Social scientists have long believed that disproportionately aggressive promotion to minorities of nutritionally-poor foods high in sugar, saturated fat and sodium has resulted in higher obesity rates and other health disparities. Now, in a study by the Rudd Center for Food Policy & Obesity at the University of Connecticut, the African American Collaborative Obesity Research Network and Salud America has confirmed that link.
The study’s researchers analyzed 26 restaurant, food, and beverage companies, including all companies with $100 million or more in advertising spending in 2013. They examined market research data from Nielsen to identify companies with targeted advertising for minorities, including those who advertised most on Spanish-speaking and Black television networks; rifled through company reports and press releases and plucked out statements about companies’ targeted marketing practices; and examined data for the 267 most-advertised brands.
Just three companies—Coca-Cola, General Mills, and McDonald’s—were forthright about directly targeting Black consumers, according to the analysis. Still, nearly all the companies analyzed placed some advertising on Black-targeted TV networks, spending a total of $161 million that represented 75 percent of all food-related advertising on these networks. More than half spent above $100 million on television advertising targeted toward majority-Black audiences.

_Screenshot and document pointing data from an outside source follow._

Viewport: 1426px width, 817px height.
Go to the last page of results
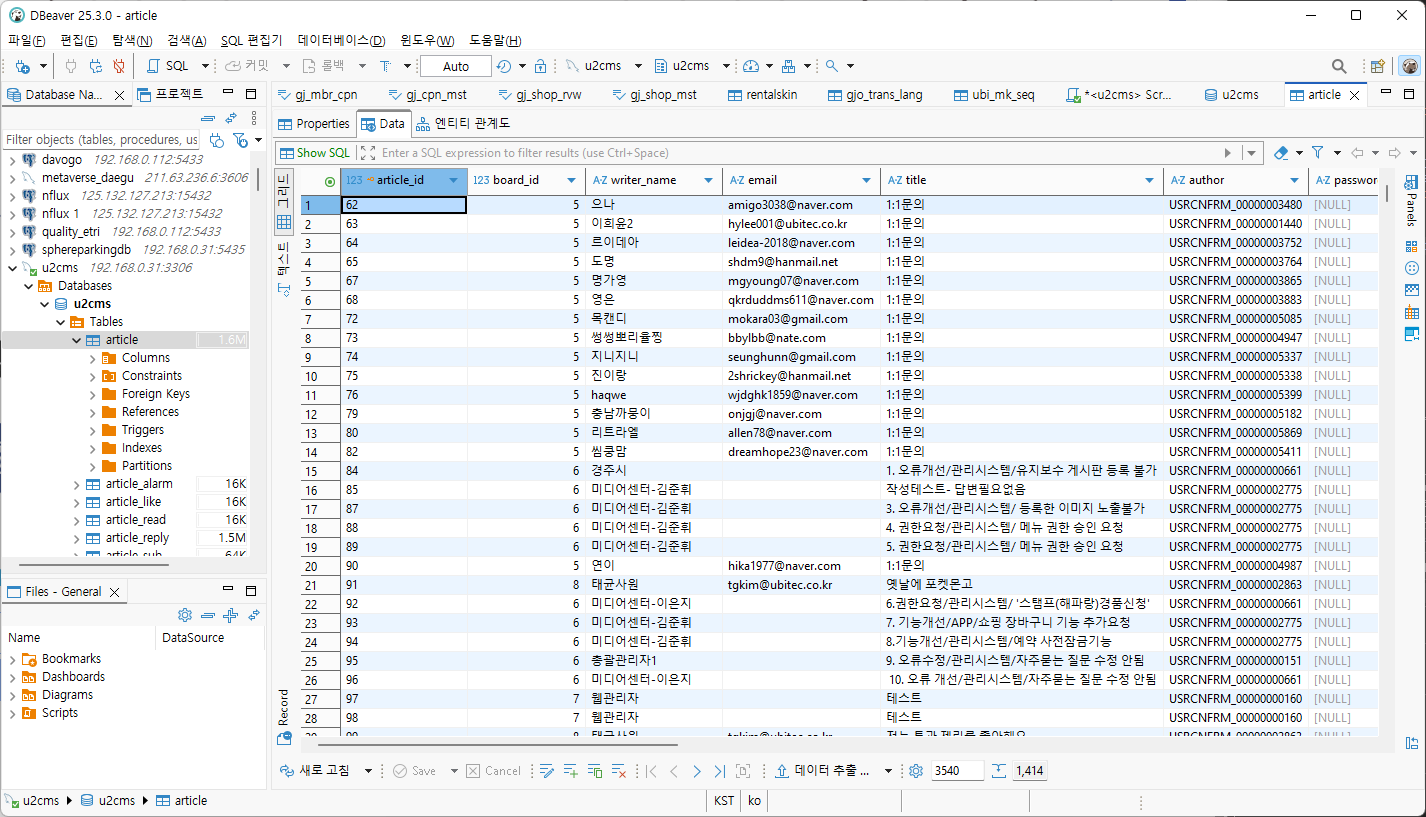click(x=720, y=771)
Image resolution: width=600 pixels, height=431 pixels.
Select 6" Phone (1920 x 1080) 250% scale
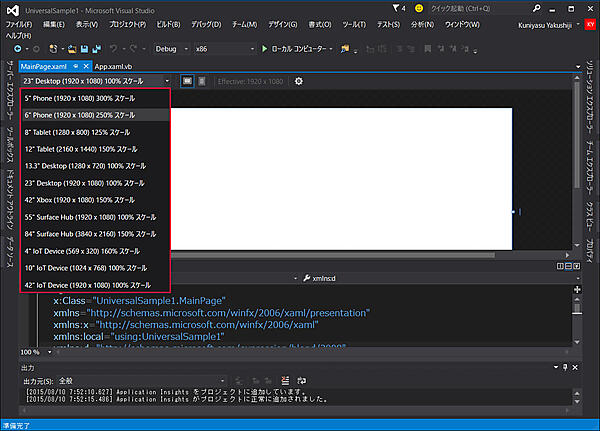[80, 115]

Conversely, companies were more outspoken about their targeting of Spanish-speaking consumers and invested more in that niche advertising.
“Statements about targeted marketing primarily focused on the growing and increasingly important Hispanic consumer. Some beverage companies also noted their strategy to reach ‘multicultural’ millennials through sponsorships and events,” the report stated. “In addition, many of the large packaged-food companies maintained Spanish-language versions of their websites, and one fast-food company (McDonald’s) offered separate websites for Black, Hispanic, and Asian American consumers.”
The 26 companies examined spent $675 million in food-related advertising on Spanish-language TV, about four-fifths of all food advertising on this medium. Seven companies, including Post Foods, Dr Pepper Snapple Group, Wendy’s, and Kellogg, spent more than 10 percent of their TV advertising budgets on Spanish-language programming. Mars led the pack, however, allocating 23.5 percent of its TV advertising budget on Spanish-language television.
Three brands, 7Up, Kraft Mayonnaise, and Fuze Iced Tea, did not advertise on English-speaking television at all.
Candy and gum/mint brands were especially aggressive in their targeted advertising to both Black and Hispanic consumers. Seventy-eight percent of candy brands surveyed (particularly Reese’s Peanut Butter Cups, M&Ms, and Hershey’s) targeted Black consumers, and 31 percent (mostly M&Ms, Snickers, Hershey’s and Twix) targeted Hispanics.
“Candy brands represented 9.4 percent of all TV advertising spending for food-related brands, but this category contributed 13.3 percent of food-related spending on Spanish-language TV and 18.3 percent of spending on Black-targeted TV,” the report read.
Black children and teens saw at least twice as many ads for gum/mints, soda, and other sugary drinks compared with White children and teens and viewed 70 percent more food-related TV ads overall, according to the analysis.